### DESCRIPTION OF THE TASK
Filtering the records below, copy only those lines that include the word "section".

SOURCE RECORDS: Begin

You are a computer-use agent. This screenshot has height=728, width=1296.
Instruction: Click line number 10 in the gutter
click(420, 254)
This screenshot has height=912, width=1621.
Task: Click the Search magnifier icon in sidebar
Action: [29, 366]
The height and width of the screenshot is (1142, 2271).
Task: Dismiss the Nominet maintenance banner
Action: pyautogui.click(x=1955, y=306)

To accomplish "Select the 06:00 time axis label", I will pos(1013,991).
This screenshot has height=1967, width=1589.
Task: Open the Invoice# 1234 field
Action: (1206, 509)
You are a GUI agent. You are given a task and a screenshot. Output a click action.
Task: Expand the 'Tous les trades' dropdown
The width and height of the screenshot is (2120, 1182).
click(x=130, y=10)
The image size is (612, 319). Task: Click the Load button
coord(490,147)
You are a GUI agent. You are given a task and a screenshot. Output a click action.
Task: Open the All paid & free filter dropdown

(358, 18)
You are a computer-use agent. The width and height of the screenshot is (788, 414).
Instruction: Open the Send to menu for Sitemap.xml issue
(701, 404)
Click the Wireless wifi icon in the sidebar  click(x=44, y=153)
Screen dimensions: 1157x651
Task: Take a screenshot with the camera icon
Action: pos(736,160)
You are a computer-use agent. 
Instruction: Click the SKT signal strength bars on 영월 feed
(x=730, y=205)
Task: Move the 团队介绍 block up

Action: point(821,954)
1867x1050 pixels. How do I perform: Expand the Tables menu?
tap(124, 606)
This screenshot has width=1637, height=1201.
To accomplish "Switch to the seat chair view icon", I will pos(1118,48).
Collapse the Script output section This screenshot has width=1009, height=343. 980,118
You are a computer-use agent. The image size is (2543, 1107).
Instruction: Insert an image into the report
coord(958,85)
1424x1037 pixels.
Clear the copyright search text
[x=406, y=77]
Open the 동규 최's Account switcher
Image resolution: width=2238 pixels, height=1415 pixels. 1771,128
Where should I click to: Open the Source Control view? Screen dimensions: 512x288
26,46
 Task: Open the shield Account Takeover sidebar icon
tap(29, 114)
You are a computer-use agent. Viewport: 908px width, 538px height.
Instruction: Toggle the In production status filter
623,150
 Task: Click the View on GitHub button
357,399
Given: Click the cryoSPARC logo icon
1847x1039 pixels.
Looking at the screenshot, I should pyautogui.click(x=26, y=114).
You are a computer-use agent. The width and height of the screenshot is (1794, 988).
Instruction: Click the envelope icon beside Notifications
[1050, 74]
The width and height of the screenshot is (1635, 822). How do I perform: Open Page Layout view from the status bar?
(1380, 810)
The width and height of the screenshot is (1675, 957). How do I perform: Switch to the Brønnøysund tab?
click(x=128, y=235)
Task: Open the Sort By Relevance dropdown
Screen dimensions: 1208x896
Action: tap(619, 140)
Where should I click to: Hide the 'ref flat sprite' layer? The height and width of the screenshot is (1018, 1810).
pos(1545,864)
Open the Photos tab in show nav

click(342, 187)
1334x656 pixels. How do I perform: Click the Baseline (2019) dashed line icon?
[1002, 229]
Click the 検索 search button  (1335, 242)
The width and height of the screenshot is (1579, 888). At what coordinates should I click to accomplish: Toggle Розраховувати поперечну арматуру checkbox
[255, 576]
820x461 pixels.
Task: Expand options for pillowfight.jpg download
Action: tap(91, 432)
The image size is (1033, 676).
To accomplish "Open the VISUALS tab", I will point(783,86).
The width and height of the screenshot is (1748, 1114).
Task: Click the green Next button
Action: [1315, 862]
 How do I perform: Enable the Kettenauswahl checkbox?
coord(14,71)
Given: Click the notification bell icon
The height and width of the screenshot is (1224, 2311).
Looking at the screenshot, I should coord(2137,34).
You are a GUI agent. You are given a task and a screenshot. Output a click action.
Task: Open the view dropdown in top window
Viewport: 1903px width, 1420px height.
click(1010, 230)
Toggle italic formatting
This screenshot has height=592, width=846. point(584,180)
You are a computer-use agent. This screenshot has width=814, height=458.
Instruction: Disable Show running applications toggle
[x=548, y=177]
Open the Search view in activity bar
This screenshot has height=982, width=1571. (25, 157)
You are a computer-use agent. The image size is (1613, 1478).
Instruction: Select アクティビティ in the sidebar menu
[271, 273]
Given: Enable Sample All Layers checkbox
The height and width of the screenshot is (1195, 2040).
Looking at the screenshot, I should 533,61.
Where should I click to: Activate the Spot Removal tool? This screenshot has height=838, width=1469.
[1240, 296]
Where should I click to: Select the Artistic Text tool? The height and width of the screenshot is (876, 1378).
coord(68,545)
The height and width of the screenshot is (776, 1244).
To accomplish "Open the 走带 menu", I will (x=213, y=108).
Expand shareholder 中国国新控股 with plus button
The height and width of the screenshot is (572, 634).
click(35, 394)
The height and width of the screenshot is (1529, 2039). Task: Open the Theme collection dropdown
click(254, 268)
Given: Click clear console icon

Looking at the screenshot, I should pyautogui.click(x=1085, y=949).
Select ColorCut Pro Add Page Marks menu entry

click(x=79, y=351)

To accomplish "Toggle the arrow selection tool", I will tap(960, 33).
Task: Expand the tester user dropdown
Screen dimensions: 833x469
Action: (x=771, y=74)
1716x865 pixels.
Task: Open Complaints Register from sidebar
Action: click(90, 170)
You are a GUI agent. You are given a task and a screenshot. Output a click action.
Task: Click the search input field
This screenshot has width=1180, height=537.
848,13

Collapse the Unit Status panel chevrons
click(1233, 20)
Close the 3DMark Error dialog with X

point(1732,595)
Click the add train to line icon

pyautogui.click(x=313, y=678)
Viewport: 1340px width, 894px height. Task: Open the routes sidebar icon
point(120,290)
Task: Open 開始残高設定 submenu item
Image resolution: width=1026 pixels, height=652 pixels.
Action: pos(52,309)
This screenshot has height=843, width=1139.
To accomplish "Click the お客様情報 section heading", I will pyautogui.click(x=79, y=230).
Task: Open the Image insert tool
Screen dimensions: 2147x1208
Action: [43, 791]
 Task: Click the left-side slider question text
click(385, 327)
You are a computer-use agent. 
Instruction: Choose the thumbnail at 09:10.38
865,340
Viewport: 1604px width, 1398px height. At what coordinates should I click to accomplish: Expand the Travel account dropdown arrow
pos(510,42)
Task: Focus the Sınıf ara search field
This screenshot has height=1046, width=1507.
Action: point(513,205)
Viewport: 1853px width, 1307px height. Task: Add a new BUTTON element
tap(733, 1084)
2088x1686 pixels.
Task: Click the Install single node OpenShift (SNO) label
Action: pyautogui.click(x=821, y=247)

SOURCE RECORDS: End

### ANSWER SPACE
Collapse the Script output section This screenshot has width=1009, height=343. 980,118
To accomplish "Click the お客様情報 section heading", I will pyautogui.click(x=79, y=230).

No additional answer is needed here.